Les rayons de l'aurore glissaient une lumière dorée sous la voute printanière des platanes. Encore pleine des rêves de la nuit, j'allai sur la terrasse, tirai sans faire de bruit une chaise de jardin dans laquelle je m'avachis et posai sans vergogne mes pieds nus sur la table à coté de la tasse de café fumant, laissant les volutes de vapeur réchauffer mes orteils.
Dans le calme et le silence que viendraient bientôt rompre les activités des hommes, j'attendis avec délice que les voisins déclanchent leurs matutinales hostilités.
J'eu à peine le temps d'allumer ma cigarette que fusait déjà la première salve.
- Je suis chez moi ici ! Le premier qui s'approche je lui vole dans les plumes !
Son rival ne tarda pas à répondre.
- Pauvre tare, je suis deux fois plus costaud que toi !
- Hé les filles, venez voir ici, c'est moi qui ait la plus grosse
Bel argument pensai-je alors que l'autre rétorquait :
- Laissez tomber c'est un puceau ! Moi j'ai de l'expérience.
- Viens me dire ça en face gros tas, que je t'arrache les yeux.
Les insultes rebondissaient l'une sur l'autre, se croisaient, s'entremelaient comme les notes d'une fugue de Bach sous les doigts agiles de Gieseking, crescendo, allegretto jusqu'à l'allegro furioso.

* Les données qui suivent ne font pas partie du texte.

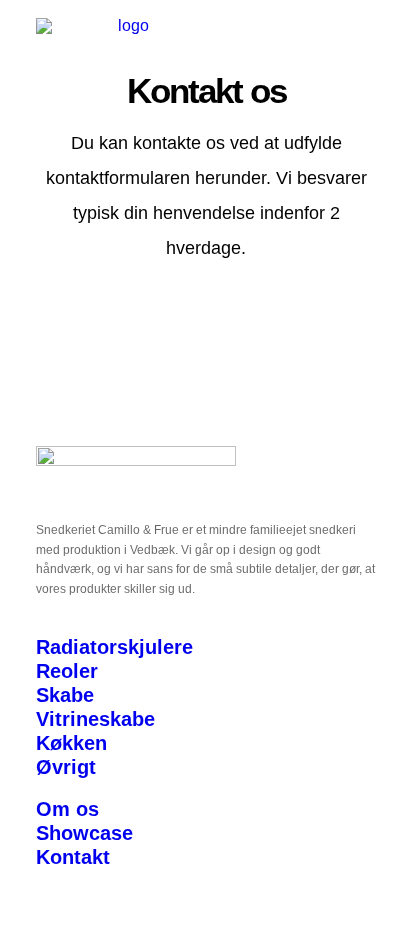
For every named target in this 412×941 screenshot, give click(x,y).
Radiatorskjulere (114, 647)
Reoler (67, 671)
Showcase (84, 833)
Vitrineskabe (95, 719)
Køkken (71, 743)
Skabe (65, 695)
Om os (67, 809)
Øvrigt (66, 767)
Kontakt (73, 857)
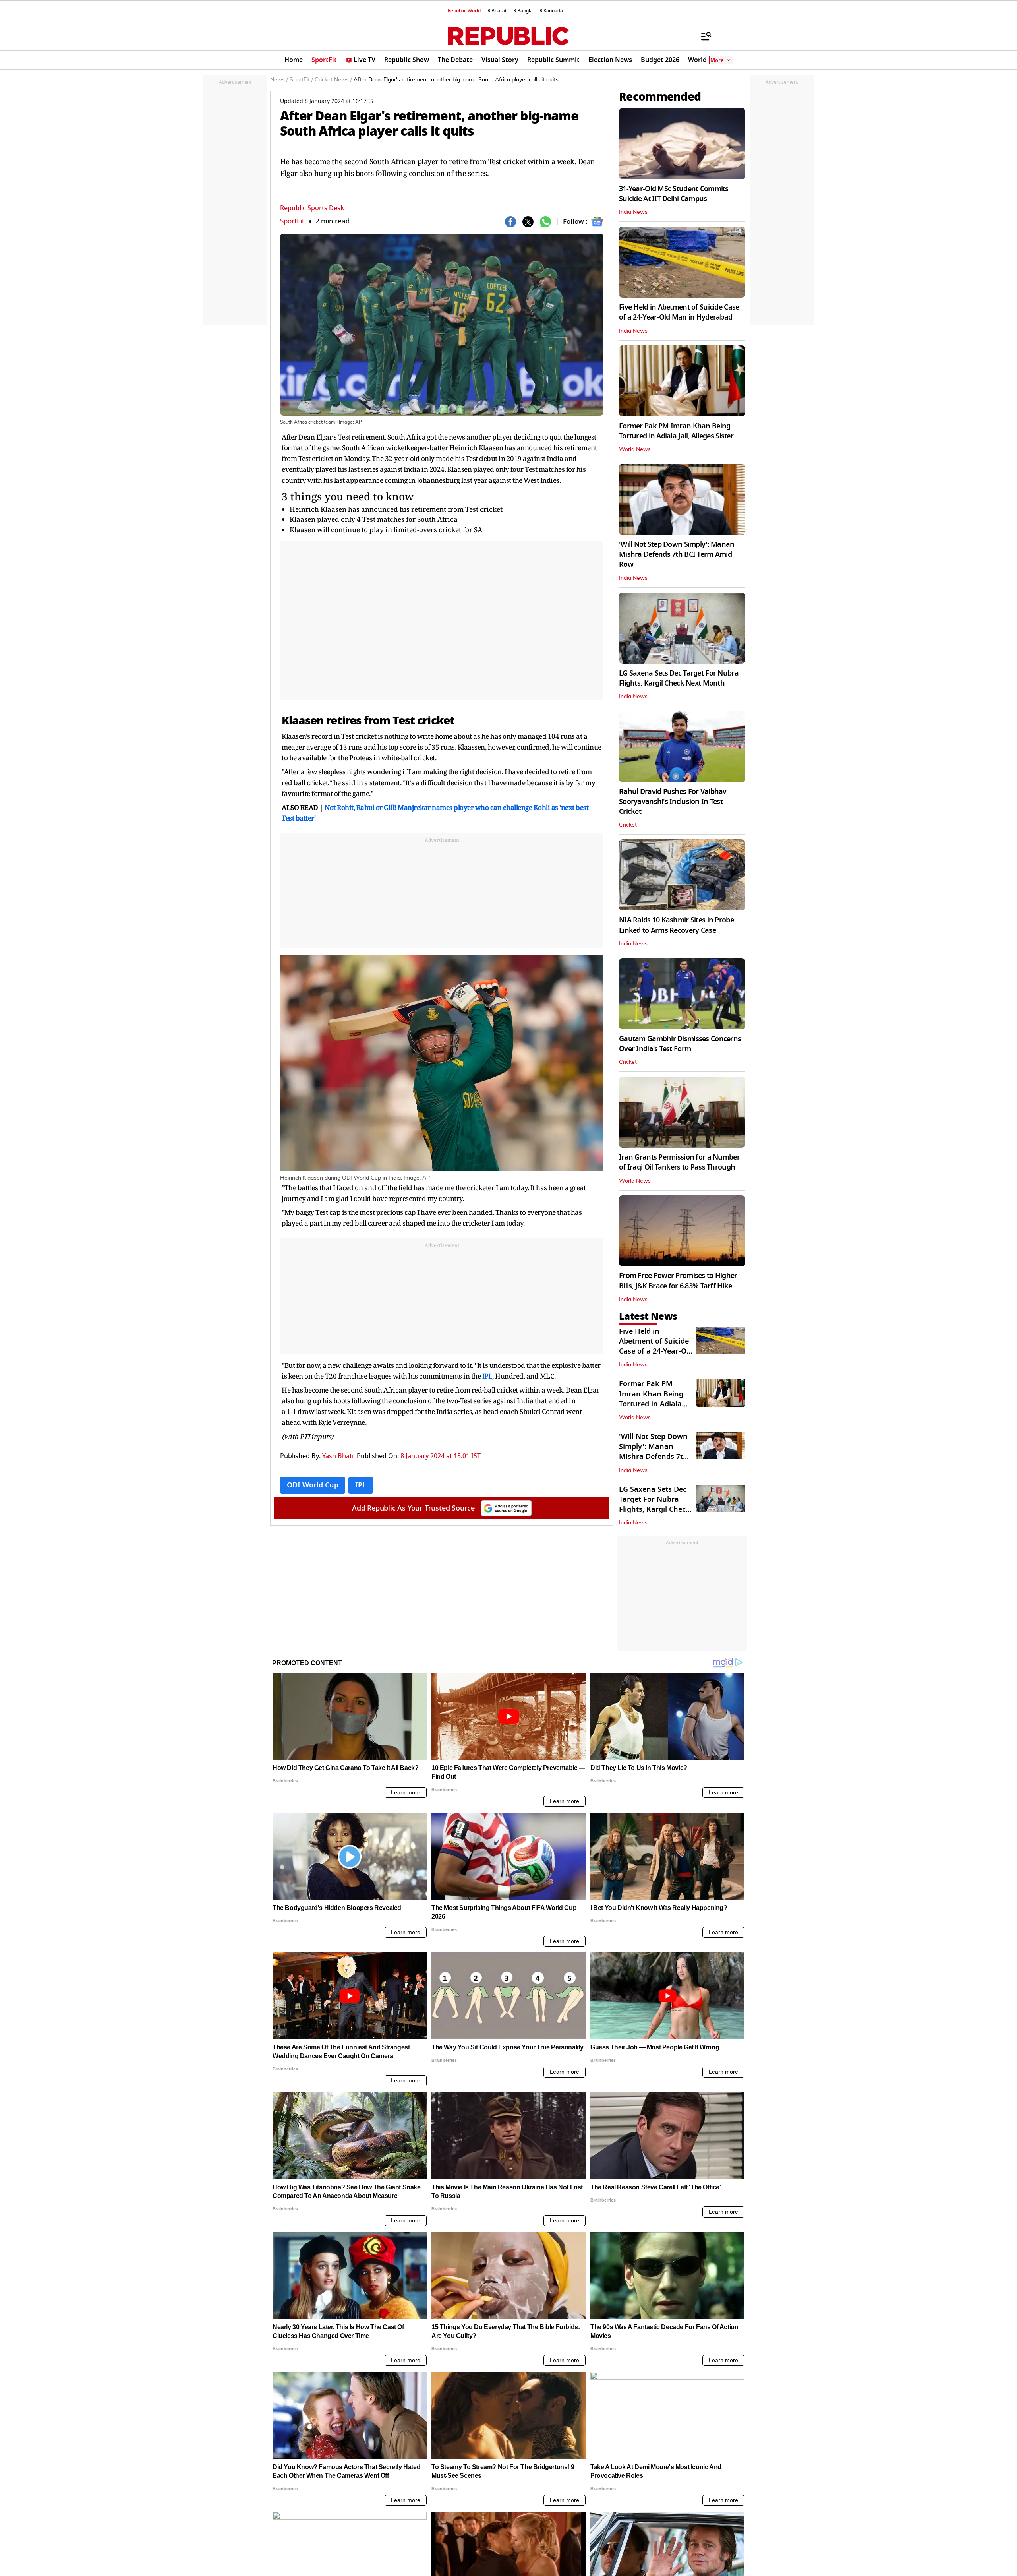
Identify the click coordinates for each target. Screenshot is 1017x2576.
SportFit (292, 221)
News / (279, 80)
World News (635, 449)
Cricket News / (333, 80)
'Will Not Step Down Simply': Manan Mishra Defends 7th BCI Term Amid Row (677, 554)
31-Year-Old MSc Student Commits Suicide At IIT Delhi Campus (674, 194)
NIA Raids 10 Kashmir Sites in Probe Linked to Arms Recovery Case (676, 925)
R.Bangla (523, 10)
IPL (487, 1376)
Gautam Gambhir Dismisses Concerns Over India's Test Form (680, 1044)
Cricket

Le premier rayon du matin qui passa par-dessus le muret du jardin contraint soudain les belligérants à une prudente retraite. La trève s'installa, elle durerait jusqu'au soir.
J'avalais ma dernière gorgée d'un café devenu tiède, écrasait ma cigarette et démarrait ma journée avec le sourire imbécile de ceux qui viennent de vivre un instant de pur bonheur,
Ce soir à la fraîche, je le savais déjà, les deux rossignols du jardin recommenceraient leur duel de trilles, quirittant à qui mieux mieux pour attirer les donzelles.